_Work item_. Below are entries; output exactly the lines from the one with "This screenshot has height=924, width=1300." to the one with "Toggle Bold in", both included, and nothing else.

-- Opening Marker --

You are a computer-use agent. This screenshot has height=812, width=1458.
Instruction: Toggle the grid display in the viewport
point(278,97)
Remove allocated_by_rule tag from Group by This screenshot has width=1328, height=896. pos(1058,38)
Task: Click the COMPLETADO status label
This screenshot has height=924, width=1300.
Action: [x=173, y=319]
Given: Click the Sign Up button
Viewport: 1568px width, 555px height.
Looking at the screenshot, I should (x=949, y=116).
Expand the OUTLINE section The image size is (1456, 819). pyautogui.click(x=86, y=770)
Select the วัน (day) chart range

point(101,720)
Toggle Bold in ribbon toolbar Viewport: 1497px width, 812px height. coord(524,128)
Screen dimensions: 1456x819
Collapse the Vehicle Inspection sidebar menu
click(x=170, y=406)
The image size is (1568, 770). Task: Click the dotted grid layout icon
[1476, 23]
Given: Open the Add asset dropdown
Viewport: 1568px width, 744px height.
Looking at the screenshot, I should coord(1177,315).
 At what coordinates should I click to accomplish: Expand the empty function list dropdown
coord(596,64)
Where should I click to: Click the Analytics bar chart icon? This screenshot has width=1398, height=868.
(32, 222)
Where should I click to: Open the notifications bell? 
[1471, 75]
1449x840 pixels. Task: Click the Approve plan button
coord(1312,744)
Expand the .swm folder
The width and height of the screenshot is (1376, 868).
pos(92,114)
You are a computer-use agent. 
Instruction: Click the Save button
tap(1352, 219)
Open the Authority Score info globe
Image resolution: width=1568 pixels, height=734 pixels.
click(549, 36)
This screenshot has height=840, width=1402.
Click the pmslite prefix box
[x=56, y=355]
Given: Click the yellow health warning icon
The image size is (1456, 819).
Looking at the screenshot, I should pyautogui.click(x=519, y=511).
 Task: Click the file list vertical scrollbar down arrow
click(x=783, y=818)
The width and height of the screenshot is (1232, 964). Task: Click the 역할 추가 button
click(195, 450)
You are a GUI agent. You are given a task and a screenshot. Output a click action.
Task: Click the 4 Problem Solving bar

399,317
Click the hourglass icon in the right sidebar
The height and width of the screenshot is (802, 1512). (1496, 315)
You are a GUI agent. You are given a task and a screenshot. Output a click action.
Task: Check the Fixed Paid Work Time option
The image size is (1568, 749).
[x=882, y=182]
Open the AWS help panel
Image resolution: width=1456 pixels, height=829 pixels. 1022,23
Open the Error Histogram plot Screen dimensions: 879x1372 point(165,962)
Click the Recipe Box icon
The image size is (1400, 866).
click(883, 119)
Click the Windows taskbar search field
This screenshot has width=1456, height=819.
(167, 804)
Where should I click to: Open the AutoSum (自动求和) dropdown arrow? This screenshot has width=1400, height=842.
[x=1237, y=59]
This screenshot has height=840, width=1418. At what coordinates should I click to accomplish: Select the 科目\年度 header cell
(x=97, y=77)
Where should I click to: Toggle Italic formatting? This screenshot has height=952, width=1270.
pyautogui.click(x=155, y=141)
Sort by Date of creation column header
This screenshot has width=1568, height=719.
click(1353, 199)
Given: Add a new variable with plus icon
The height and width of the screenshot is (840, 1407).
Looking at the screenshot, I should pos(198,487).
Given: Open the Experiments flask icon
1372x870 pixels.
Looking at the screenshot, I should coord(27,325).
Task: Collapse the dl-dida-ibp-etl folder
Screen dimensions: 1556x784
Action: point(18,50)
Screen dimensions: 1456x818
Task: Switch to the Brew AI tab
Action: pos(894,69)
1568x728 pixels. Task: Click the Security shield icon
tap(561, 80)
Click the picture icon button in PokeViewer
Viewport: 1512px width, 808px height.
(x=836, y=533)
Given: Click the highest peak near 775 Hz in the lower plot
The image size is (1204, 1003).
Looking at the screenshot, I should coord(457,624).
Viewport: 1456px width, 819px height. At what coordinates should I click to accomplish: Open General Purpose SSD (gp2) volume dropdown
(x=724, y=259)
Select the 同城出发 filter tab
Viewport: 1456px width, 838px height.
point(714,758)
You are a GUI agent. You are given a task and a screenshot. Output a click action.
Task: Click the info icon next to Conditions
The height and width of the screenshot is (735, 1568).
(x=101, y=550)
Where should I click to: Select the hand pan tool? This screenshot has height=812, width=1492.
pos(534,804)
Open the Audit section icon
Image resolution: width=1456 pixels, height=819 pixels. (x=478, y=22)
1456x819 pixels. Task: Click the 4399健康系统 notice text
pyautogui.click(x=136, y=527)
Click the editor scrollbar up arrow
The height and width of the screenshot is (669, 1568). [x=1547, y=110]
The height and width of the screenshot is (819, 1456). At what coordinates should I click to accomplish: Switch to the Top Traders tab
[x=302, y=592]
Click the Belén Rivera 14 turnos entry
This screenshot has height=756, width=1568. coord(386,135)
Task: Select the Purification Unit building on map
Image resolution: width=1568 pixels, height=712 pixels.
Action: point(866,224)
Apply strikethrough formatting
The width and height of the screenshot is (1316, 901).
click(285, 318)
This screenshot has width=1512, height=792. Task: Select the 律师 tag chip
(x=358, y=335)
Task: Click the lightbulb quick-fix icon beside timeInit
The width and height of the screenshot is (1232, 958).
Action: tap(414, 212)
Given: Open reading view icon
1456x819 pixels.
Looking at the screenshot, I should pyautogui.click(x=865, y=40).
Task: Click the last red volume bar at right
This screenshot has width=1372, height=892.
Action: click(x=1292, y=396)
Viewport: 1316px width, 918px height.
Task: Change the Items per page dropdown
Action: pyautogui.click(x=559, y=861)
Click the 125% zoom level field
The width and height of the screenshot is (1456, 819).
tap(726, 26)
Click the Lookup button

-- Closing Marker --

_Reply_.
This screenshot has height=924, width=1300.
Action: [x=173, y=319]
Given: Click the Sign Up button
Viewport: 1568px width, 555px height.
Looking at the screenshot, I should (x=949, y=116).
Expand the OUTLINE section The image size is (1456, 819). pyautogui.click(x=86, y=770)
Select the วัน (day) chart range

point(101,720)
Toggle Bold in ribbon toolbar Viewport: 1497px width, 812px height. coord(524,128)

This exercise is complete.